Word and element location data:
***

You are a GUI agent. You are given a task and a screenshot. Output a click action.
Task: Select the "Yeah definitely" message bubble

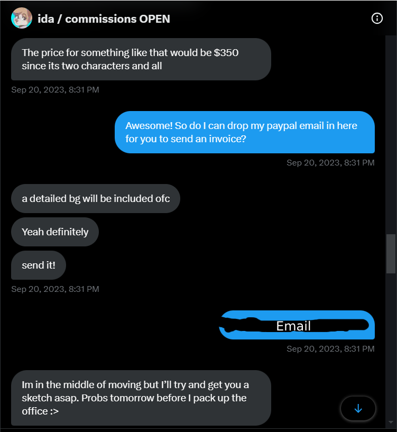[55, 232]
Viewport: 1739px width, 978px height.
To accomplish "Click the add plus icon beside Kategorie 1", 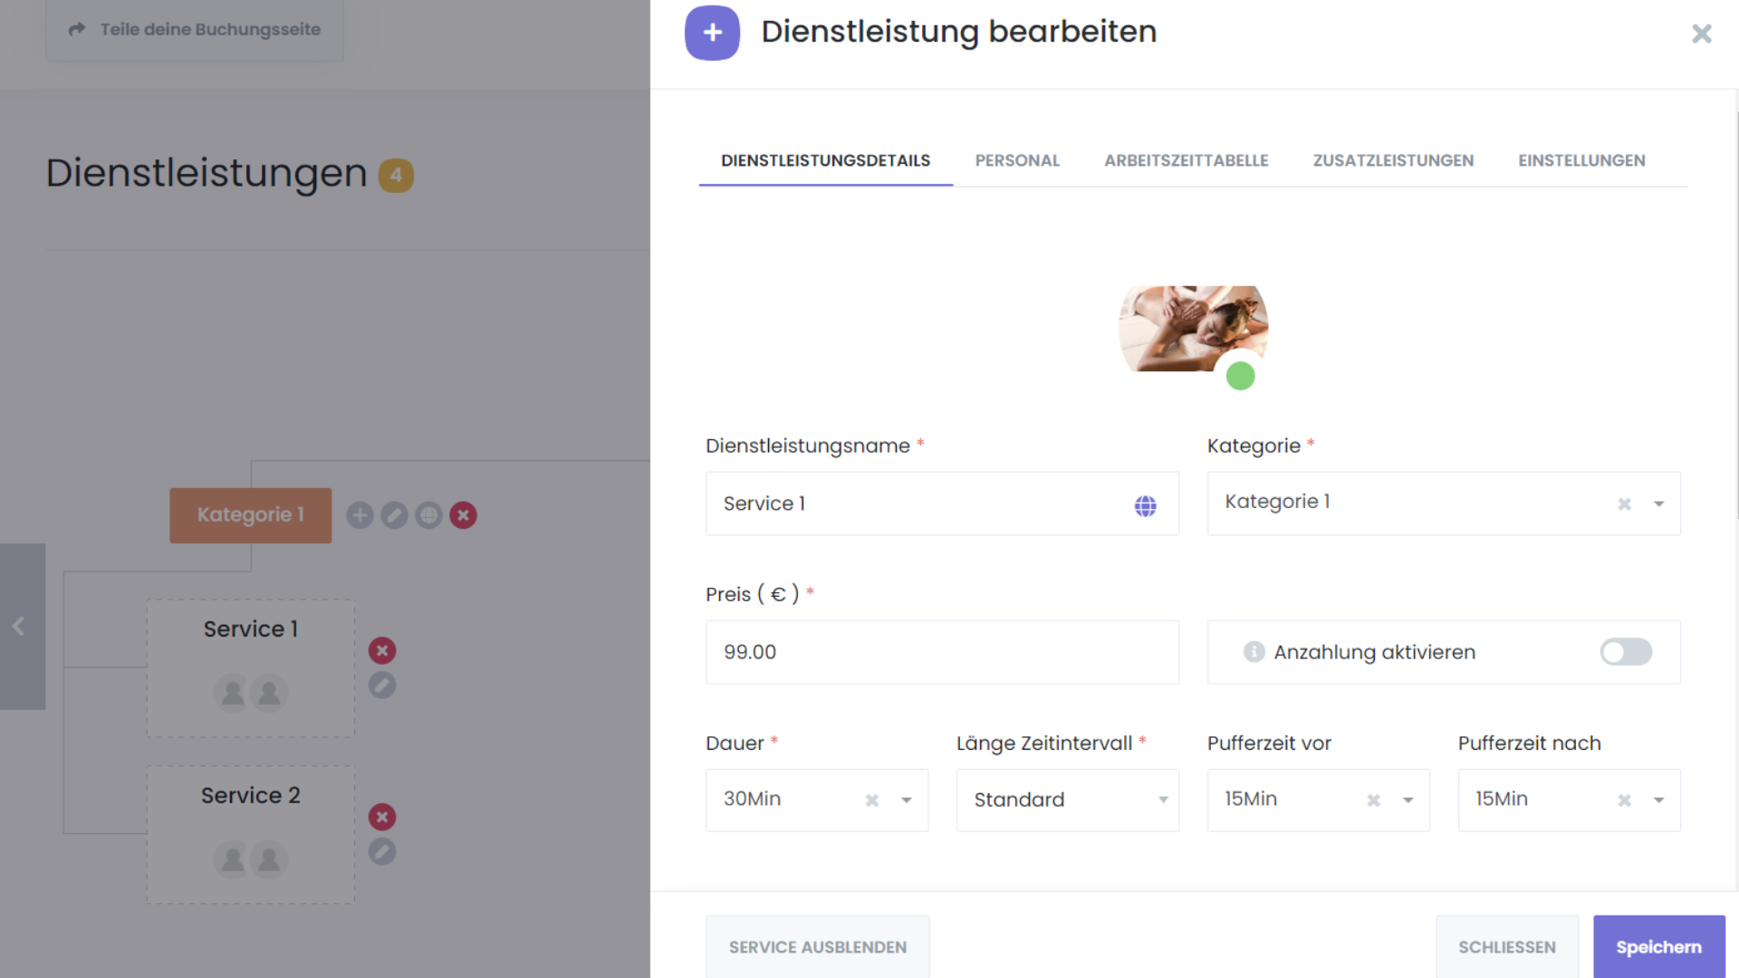I will pyautogui.click(x=360, y=515).
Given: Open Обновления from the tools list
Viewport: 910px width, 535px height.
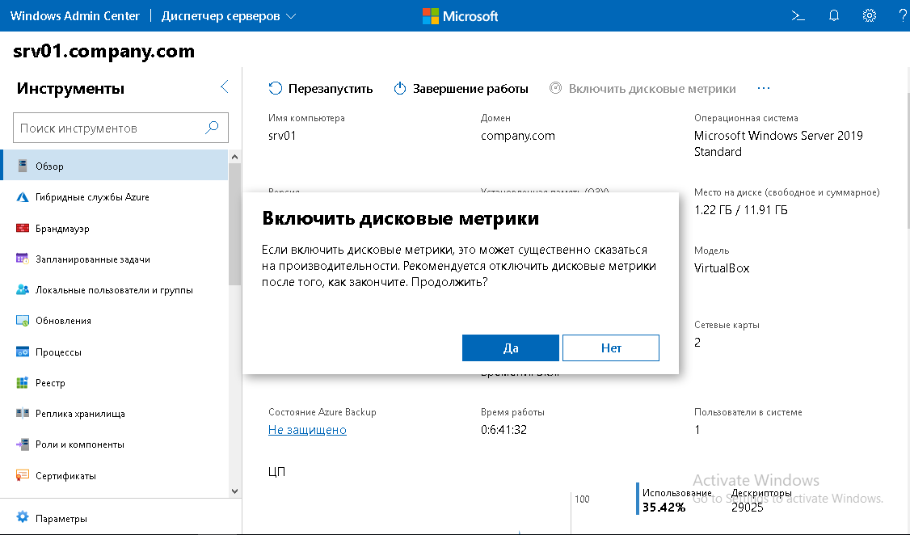Looking at the screenshot, I should pos(23,320).
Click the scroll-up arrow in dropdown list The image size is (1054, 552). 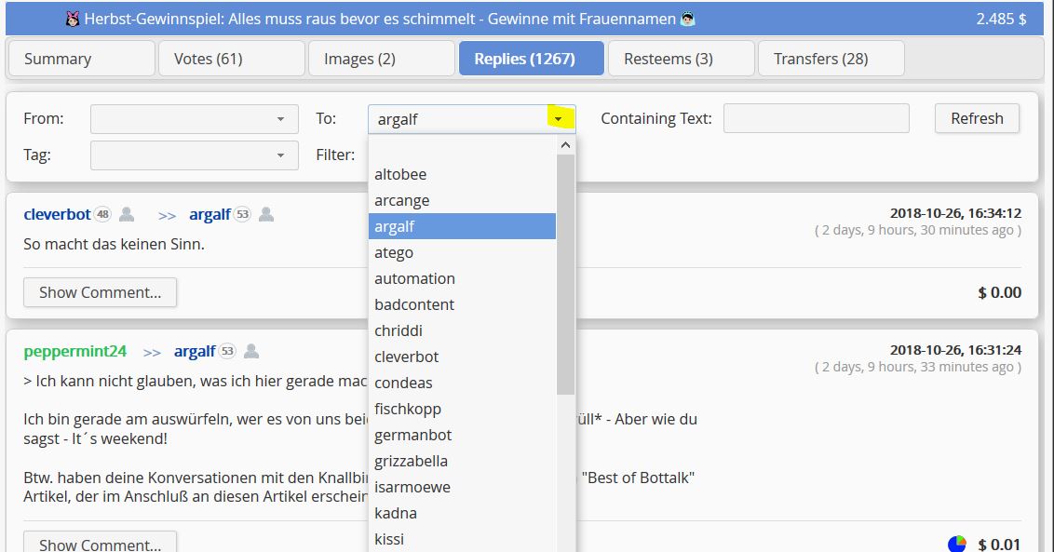point(565,145)
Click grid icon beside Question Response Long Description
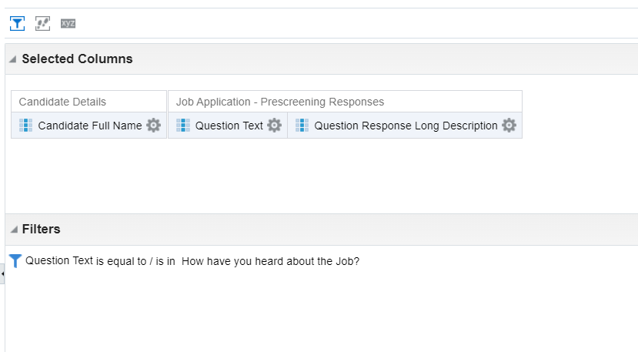 (302, 126)
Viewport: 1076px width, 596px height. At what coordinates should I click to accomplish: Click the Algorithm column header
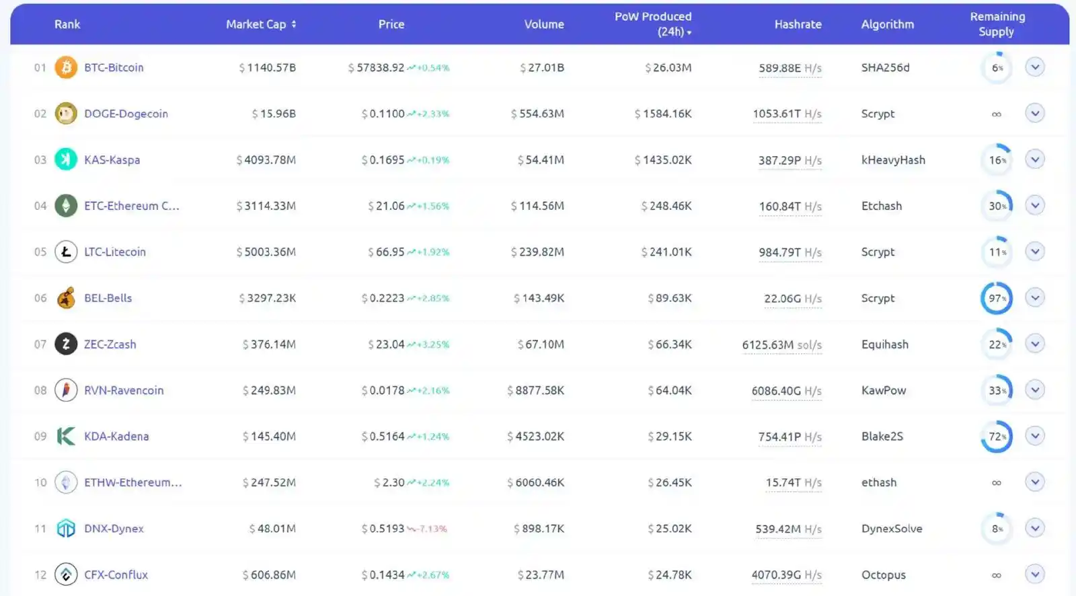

***

- YOUR TASK -
In the entries between the line containing "Click grid icon" and the last line, inclusive, substitute "Priority" for "Algorithm" and write out those lines again with nothing else changed. Omit the pictures from your output.

- EXERCISE SOLUTION -
Click grid icon beside Question Response Long Description
 (302, 126)
Viewport: 1076px width, 596px height. At what coordinates should I click to accomplish: Click the Priority column header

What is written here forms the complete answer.